Schug: My students of ten either assume that I am stressed, or they are surprised that I am not. Honestly, I do not find my job currently to be overly stressful. It certainly was in the past when I got started, but everyone has to pay their dues. Everything I am doing, I have chosen to do, and I have chosen to do so knowing that it likely involves the skill and determination of a student or post-doc to carry it out. Yes, management takes effort, but I definitely do not micromanage. Yes, there is the constant need to recruit funding, but you find ways and relationships develop. At some point, you see how fast time has moved. You realize that you are doing enough and that you don’t have to kill yourself to always do more. You want to be steady and productive. If you are feeling overwhelmed, take a moment and ask yourself, “Are you doing enough already?” I can usually convince myself that I am.

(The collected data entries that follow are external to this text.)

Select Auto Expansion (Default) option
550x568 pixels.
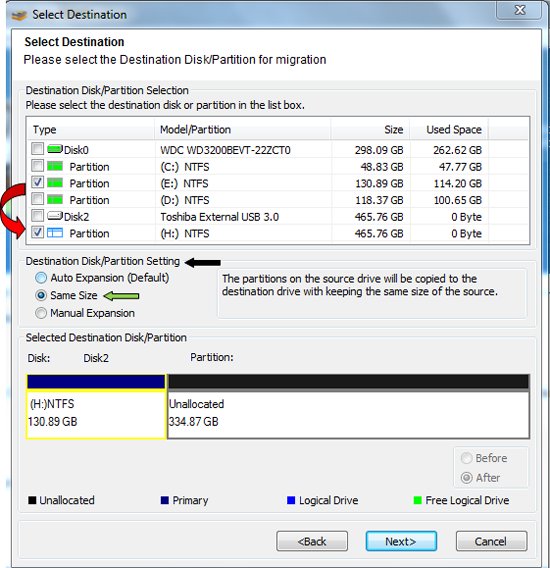coord(41,278)
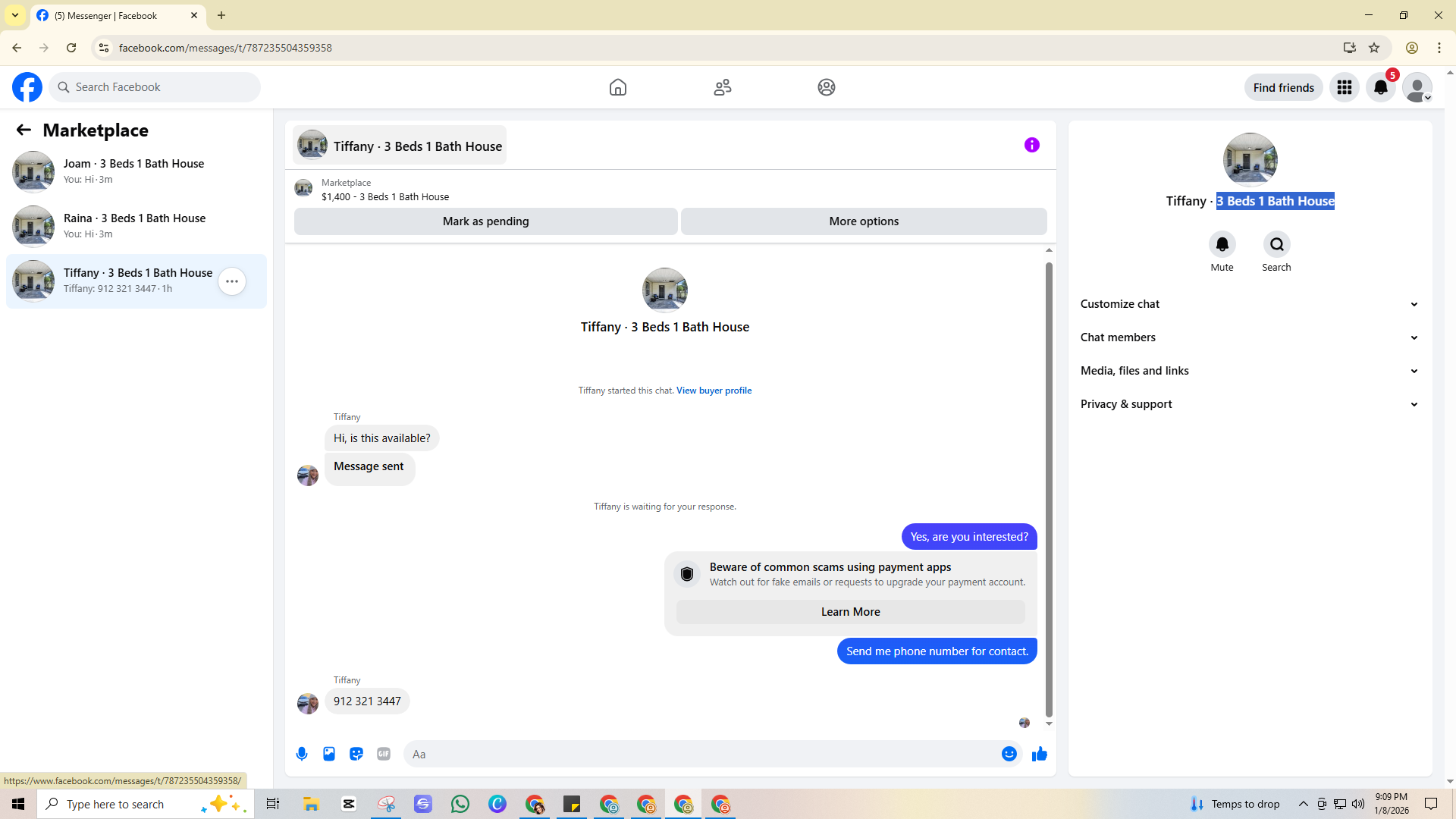Expand the Privacy & support section
The height and width of the screenshot is (819, 1456).
coord(1250,404)

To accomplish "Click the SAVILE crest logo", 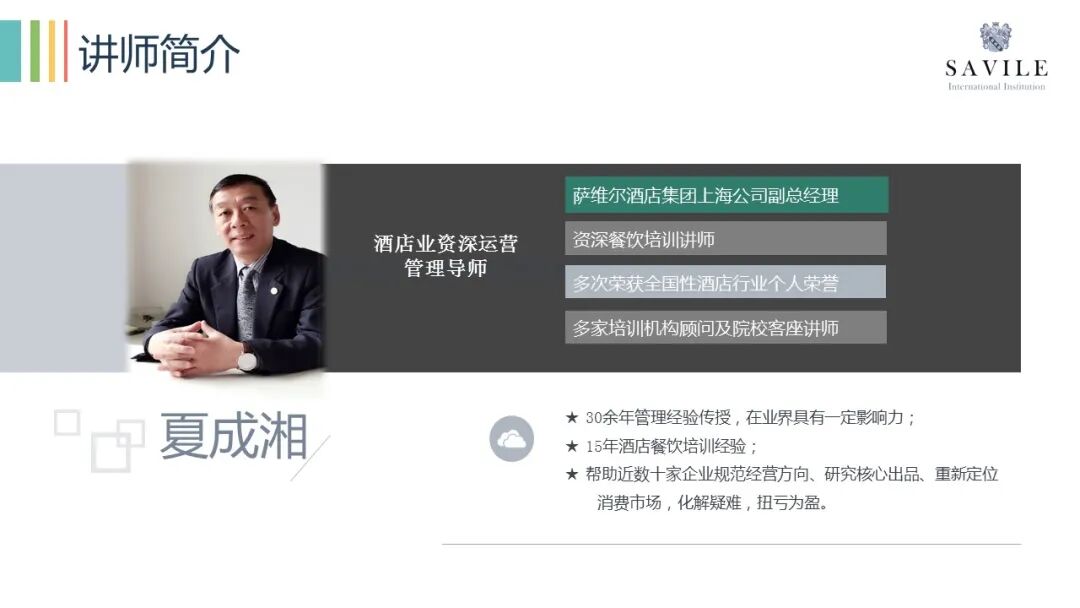I will [x=995, y=37].
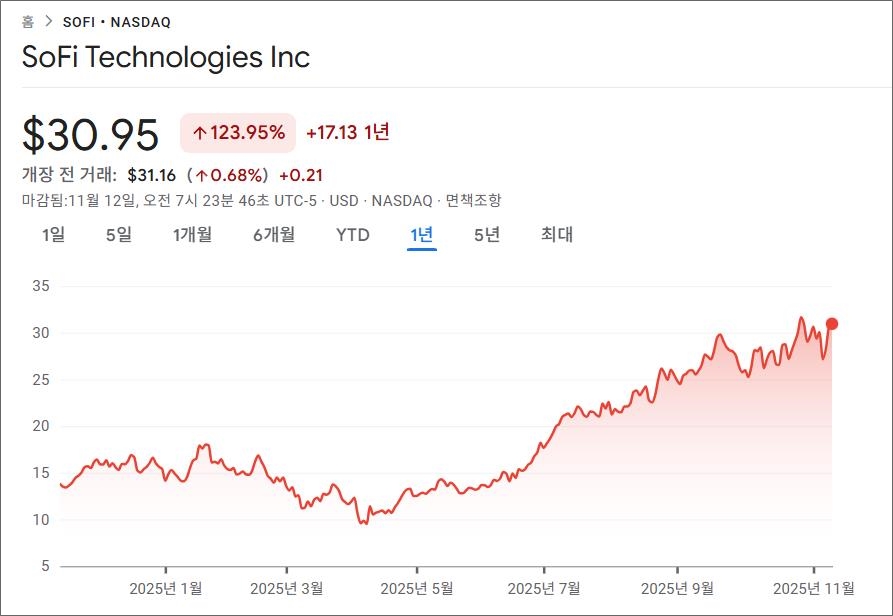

Do you have any advice for other separation scientists?

de Villiers: I’m going to be corny— do what you love. A sincere scientific interest in your research topic is what inspires good research, which ideally should not feel like a job but rather a hobby. Also, keep up with the latest development because our field is growing rapidly.

Guillarme: I think it is very difficult, if not impossible, to do pure separation science research today. The coupling of separation techniques with advanced detectors, such as MS, has become essential. In addition, there is also a need to be sufficiently interdisciplinary. This is clearly the key to obtaining grants from national or international institutions.

Regalado: Finding pharmaceutical separation scientists can be difficult in the current market as they are in high demand, especially those with good understanding of organic chemistry and biochemistry. Successful analytical chemists in industry work at the interface with other disciplines and use the “right analytical tool” beyond separation science to solve problems effectively with a sense of urgency. My advice is to step outside of your “separation science” comfort zone and learn more about other techniques and different choices of detection beyond UV and MS, while also understanding the interplay between the chemical structure and physical properties.

Schug: First, I would say that it is important to learn the fundamentals. Much of the foundation has been laid. Second, I would say to seek to take concepts, techniques, and technologies that are doing amazing things in one field and apply them to another.